The joint core strategy sets out where 30,500 homes will be built between 2011 and 2031 across Tewkesbury, Cheltenham and Gloucester.
And as Tewkesbury’s main man on the JCS, Mr Davies knows first-hand just how difficult it has been to get everyone on the same page, with all three councils finally voting in favour of the final version of the plan last week.
However, he believes a significant number of councillors across the three JCS partner authorities who voted on the plan still don’t understand the issue, five years after the plan process started.
He said some councillors are “not as well informed as they ought to be” and that “absolutely” one of the reasons the plan has taken so long to progress is because officers have had to butt heads with some members who simply don’t know what they are talking about.
Mr Davies sums up the arguments around the JCS as “evidence versus ignorance”.
He believes that a lot of the criticism thrown at the JCS – worries about flooding, for example – are the same old arguments that are always brought out whenever someone doesn’t want something to happen.

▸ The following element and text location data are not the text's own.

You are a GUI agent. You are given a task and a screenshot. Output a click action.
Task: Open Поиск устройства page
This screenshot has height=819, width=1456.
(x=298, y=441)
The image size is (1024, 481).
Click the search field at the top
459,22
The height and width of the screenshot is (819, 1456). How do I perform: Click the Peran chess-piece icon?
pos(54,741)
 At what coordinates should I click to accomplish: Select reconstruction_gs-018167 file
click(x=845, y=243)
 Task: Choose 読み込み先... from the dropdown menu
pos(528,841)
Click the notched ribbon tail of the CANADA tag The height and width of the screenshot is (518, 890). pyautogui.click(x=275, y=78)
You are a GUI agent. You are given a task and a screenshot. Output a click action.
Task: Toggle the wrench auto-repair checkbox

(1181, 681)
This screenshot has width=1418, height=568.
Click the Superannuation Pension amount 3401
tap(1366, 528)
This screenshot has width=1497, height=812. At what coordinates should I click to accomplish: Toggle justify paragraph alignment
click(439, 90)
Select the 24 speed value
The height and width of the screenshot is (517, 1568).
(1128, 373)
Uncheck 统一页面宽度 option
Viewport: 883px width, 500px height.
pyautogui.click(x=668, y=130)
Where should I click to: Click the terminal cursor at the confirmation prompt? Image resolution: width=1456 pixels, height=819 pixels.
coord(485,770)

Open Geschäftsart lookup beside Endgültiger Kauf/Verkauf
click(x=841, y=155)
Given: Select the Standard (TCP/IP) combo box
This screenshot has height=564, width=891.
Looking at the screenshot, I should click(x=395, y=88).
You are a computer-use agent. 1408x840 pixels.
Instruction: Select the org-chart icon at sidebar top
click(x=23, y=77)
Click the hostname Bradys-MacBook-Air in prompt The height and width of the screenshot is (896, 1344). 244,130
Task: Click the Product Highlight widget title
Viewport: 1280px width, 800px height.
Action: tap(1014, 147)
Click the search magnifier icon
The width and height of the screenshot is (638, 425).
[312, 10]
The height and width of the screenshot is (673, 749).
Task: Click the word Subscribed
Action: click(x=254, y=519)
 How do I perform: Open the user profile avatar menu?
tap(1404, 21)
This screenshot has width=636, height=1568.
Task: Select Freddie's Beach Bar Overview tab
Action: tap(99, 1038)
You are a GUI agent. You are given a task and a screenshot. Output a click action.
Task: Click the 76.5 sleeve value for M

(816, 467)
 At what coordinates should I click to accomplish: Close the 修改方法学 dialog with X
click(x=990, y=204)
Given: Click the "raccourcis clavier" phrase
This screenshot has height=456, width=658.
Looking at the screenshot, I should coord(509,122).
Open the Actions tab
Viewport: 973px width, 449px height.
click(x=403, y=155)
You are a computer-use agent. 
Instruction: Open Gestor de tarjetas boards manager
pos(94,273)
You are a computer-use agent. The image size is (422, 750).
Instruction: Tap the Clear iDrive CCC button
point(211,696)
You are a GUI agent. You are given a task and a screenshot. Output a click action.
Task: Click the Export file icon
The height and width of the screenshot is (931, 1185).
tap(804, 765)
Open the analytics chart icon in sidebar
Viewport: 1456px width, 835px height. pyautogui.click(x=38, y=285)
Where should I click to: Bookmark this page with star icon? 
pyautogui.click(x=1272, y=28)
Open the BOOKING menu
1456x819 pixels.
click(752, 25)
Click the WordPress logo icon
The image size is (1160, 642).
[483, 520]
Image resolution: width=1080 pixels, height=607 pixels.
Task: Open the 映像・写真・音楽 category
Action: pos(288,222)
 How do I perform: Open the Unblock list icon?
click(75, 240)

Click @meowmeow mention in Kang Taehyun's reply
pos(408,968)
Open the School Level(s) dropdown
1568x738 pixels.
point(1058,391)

He does not believe the predictions made by some councillors and campaigners will ever actually come to fruition but he says their position is “perfectly natural”.
“If you are comfortable, why would you want to have somebody else come and live next door to you or in your area? You wouldn’t,” he said.
“Everybody is looking for a good reason not to have development instead of looking for a good reason to have it.
“That is human nature and you are never going to stop it.
“I understand it. But you would never ever get a plan if everyone took that view. We are all selfish human beings.”
While Mr Davies can understand where critics of the plan are coming from he does think their arguments are fundamentally flawed, especially on whether or not the number of houses to be built should be drastically reduced.
“If you dig down deep enough they are wrong,” he said.
“But it is understandable and they will fight their corner and they are entitled to.
“But there ought to be a time when some people will stand up and say: Fair dos.”
One of the most controversial decisions taken during the formation of the JCS was that the village of Highnam will not take any sizeable housing development over the plan period.
It has been reported previously that the reason the village was omitted from the JCS was that Tewkesbury said it would not accept the plan with it included.
Mr Davies, who represents Highnam on the borough council, said that version of events is rubbish.
He said the decision not to include Highnam was based on officer conclusions that development there would be “unsustainable”.
“Highnam was looked at with a view to putting housing but it was decided by officers from the three authorities that it would be unsustainable.
“I never spoke at any panel or anything or mentioned Highnam ever.
“I said at the start ‘you won’t hear from me about Highnam’ because it is in the pot like everywhere else and it will have to be looked at.
“I never, ever entered the Highnam argument.”
But what about his colleagues at Tewkesbury?
So it was completely an officer decision?
“Absolutely. No question.”
Highnam is just one site to have been surrounded by controversy relating to the plan.
It was revealed last week that politicians made the call to remove green belt land at Up Hatherley from the JCS after the total number of planned houses fell due to further examination of evidence without a comprehensive assessment of other sites.
Given the emphasis on evidence based decision making throughout the JCS process was that the right call?
Mr Davies said: “The real difficulty, as far as Up Hatherley was concerned, was everybody made a case for it, but we reached an impasse where we couldn’t have an agreement.
“The most important thing of all was that we had to have a joint core strategy so it started to get very tough.”
Because Cheltenham said they would not support the JCS with Up Hatherley included?
There were also accusations made last week that Tewkesbury’s decision to agree to remove Up Hatherley was made on the condition they could remove land at Twigworth.
Mr Davies said he didn’t know if that was true because he was not party to the conversations.
“I don’t know is the honest answer,” he said.
“I suspect it probably was (the case).”
Despite the apparent wrestling match with Cheltenham, Mr Davies described the relationship between the three councils as “very good”.
He did however concede that one of the councils has been easier to work with.
He said: “In the end? Gloucester. They didn’t have a problem. Cheltenham had really fought long and hard, very greedily, because Leckhampton was the price they wanted to keep.”
He added that Cheltenham was “very precious” about the land at Leckhampton.